DOCUMENT EXCERPT —

============================================================

Volsung Management letter to investors for fourth quarter 2013.

Dear Partner:

2013 was the third best year for US equities in the past three decades. Despite lagging the broader US stock market, we are satisfied with our strong absolute performance as many of our portfolio companies’ shares gained due to specific, fundamental business improvements rather than investors simply paying more for each dollar of profit. We believe these gains will likely prove more durable over time than those driven solely by ‘multiple expansion’ independent of earnings growth, which was responsible for the majority of the broader market’s performance in 2013.

Volsung Management’s performance & exposure summary

Volsung management Net performance

Our performance was achieved while retaining a substantial cash balance in the long-only strategy, averaging more than 21% of month-end assets. We find it increasingly difficult to find attractive long opportunities at current valuations and hold 27% of long-only strategy assets in cash at 01/15/14. Despite the challenges presented by the current environment of exuberance and our relatively conservative positioning, the long-only strategy’s annualized performance since inception continues to exceed that of the S&P 500 Total Return Index by more than 5% per annum, net of all fees.

As expressed in last quarter’s investor letter, such a high-powered market environment is also a challenging one for short sellers to navigate. Thankfully, the most recent quarter offered us some noteworthy successes in the short portfolio, as the fundamental challenges facing several of our shorts became impossible for even the most optimistic of analysts to ignore. The long/short strategy continues to outperform the S&P 500 Total Return Index by almost 1% since inception, which we believe to be a significant achievement given that we have historically retained a net equity market exposure of just 31% in the trailing 3 years.

Volsung management Portfolio  Exposure

volsung management portfolio allocation

Volsung Management: Commentary

As the year turns, we wish to comment on some of the key issues we contend with as capital allocators in our primary investment market of the United States. Despite our misgivings, our concerns are by no means sufficient to overwhelm the value of our core business activity: the identification and purchase of relatively predictable value-creating businesses. Furthermore, we retain our conviction that, despite some steps in the wrong direction, the political-economic environment in America remains the best of any large nation, and that our companies and universities remain the best in the world. We do, however, see some causes for concern.

============================================================

EXERCISE REQUIREMENTS — Could you copy out the investor letter above word for word, from start to finish? Work only from the investor letter above.

============================================================

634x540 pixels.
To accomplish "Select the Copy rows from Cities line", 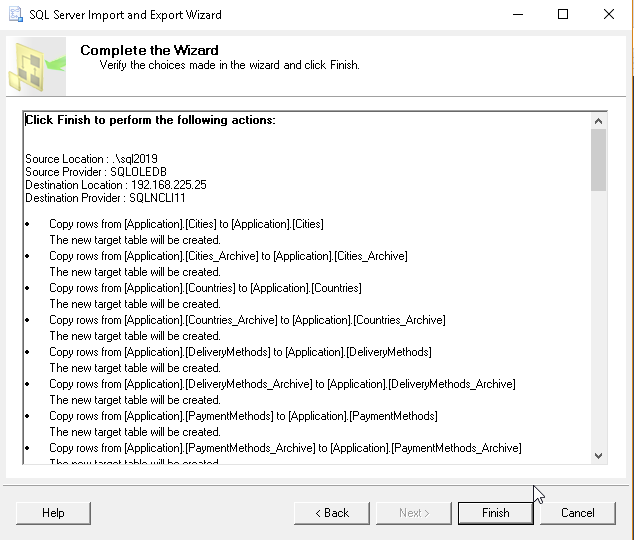I will pyautogui.click(x=186, y=224).
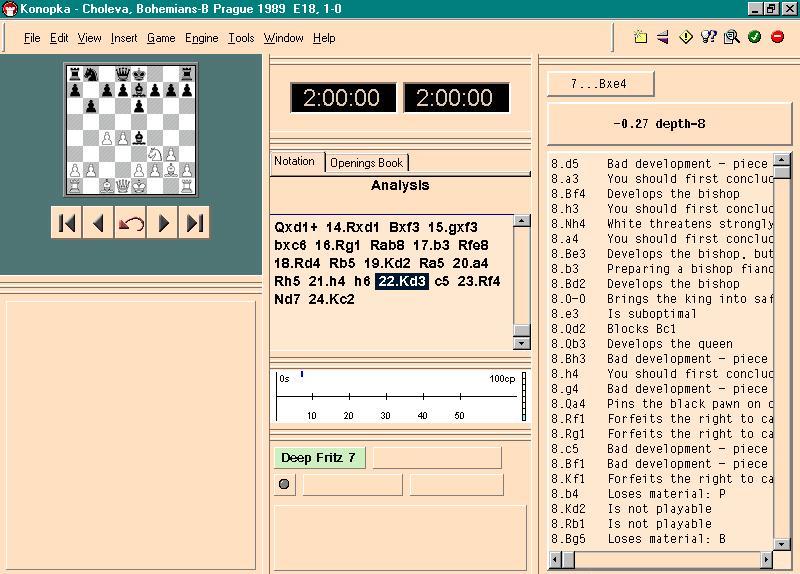Take back move with red undo arrow
The width and height of the screenshot is (800, 574).
point(131,223)
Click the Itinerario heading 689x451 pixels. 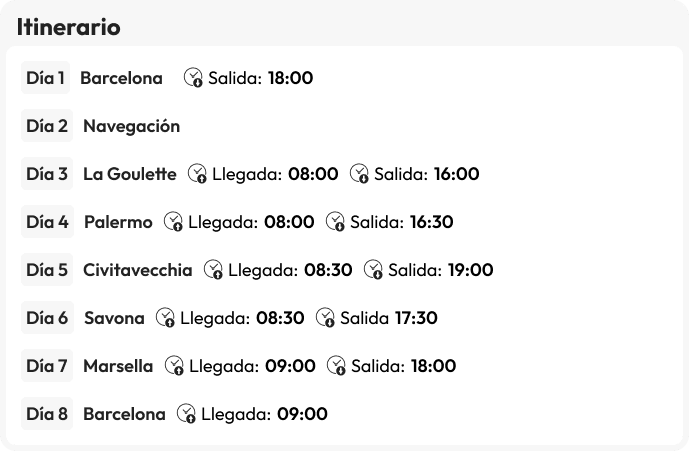[69, 28]
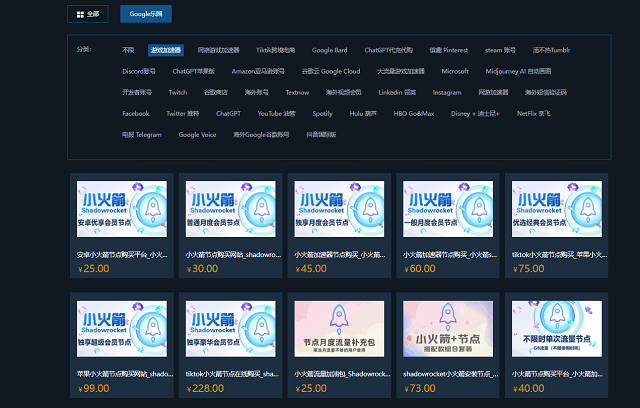The width and height of the screenshot is (640, 408).
Task: Pick the Twitch category
Action: (x=177, y=92)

============================================================

EXPECTED ANSWER —
Volsung Management letter to investors for fourth quarter 2013.

Dear Partner:

2013 was the third best year for US equities in the past three decades. Despite lagging the broader US stock market, we are satisfied with our strong absolute performance as many of our portfolio companies’ shares gained due to specific, fundamental business improvements rather than investors simply paying more for each dollar of profit. We believe these gains will likely prove more durable over time than those driven solely by ‘multiple expansion’ independent of earnings growth, which was responsible for the majority of the broader market’s performance in 2013.

Volsung Management’s performance & exposure summary

Volsung management Net performance

Our performance was achieved while retaining a substantial cash balance in the long-only strategy, averaging more than 21% of month-end assets. We find it increasingly difficult to find attractive long opportunities at current valuations and hold 27% of long-only strategy assets in cash at 01/15/14. Despite the challenges presented by the current environment of exuberance and our relatively conservative positioning, the long-only strategy’s annualized performance since inception continues to exceed that of the S&P 500 Total Return Index by more than 5% per annum, net of all fees.

As expressed in last quarter’s investor letter, such a high-powered market environment is also a challenging one for short sellers to navigate. Thankfully, the most recent quarter offered us some noteworthy successes in the short portfolio, as the fundamental challenges facing several of our shorts became impossible for even the most optimistic of analysts to ignore. The long/short strategy continues to outperform the S&P 500 Total Return Index by almost 1% since inception, which we believe to be a significant achievement given that we have historically retained a net equity market exposure of just 31% in the trailing 3 years.

Volsung management Portfolio  Exposure

volsung management portfolio allocation

Volsung Management: Commentary

As the year turns, we wish to comment on some of the key issues we contend with as capital allocators in our primary investment market of the United States. Despite our misgivings, our concerns are by no means sufficient to overwhelm the value of our core business activity: the identification and purchase of relatively predictable value-creating businesses. Furthermore, we retain our conviction that, despite some steps in the wrong direction, the political-economic environment in America remains the best of any large nation, and that our companies and universities remain the best in the world. We do, however, see some causes for concern.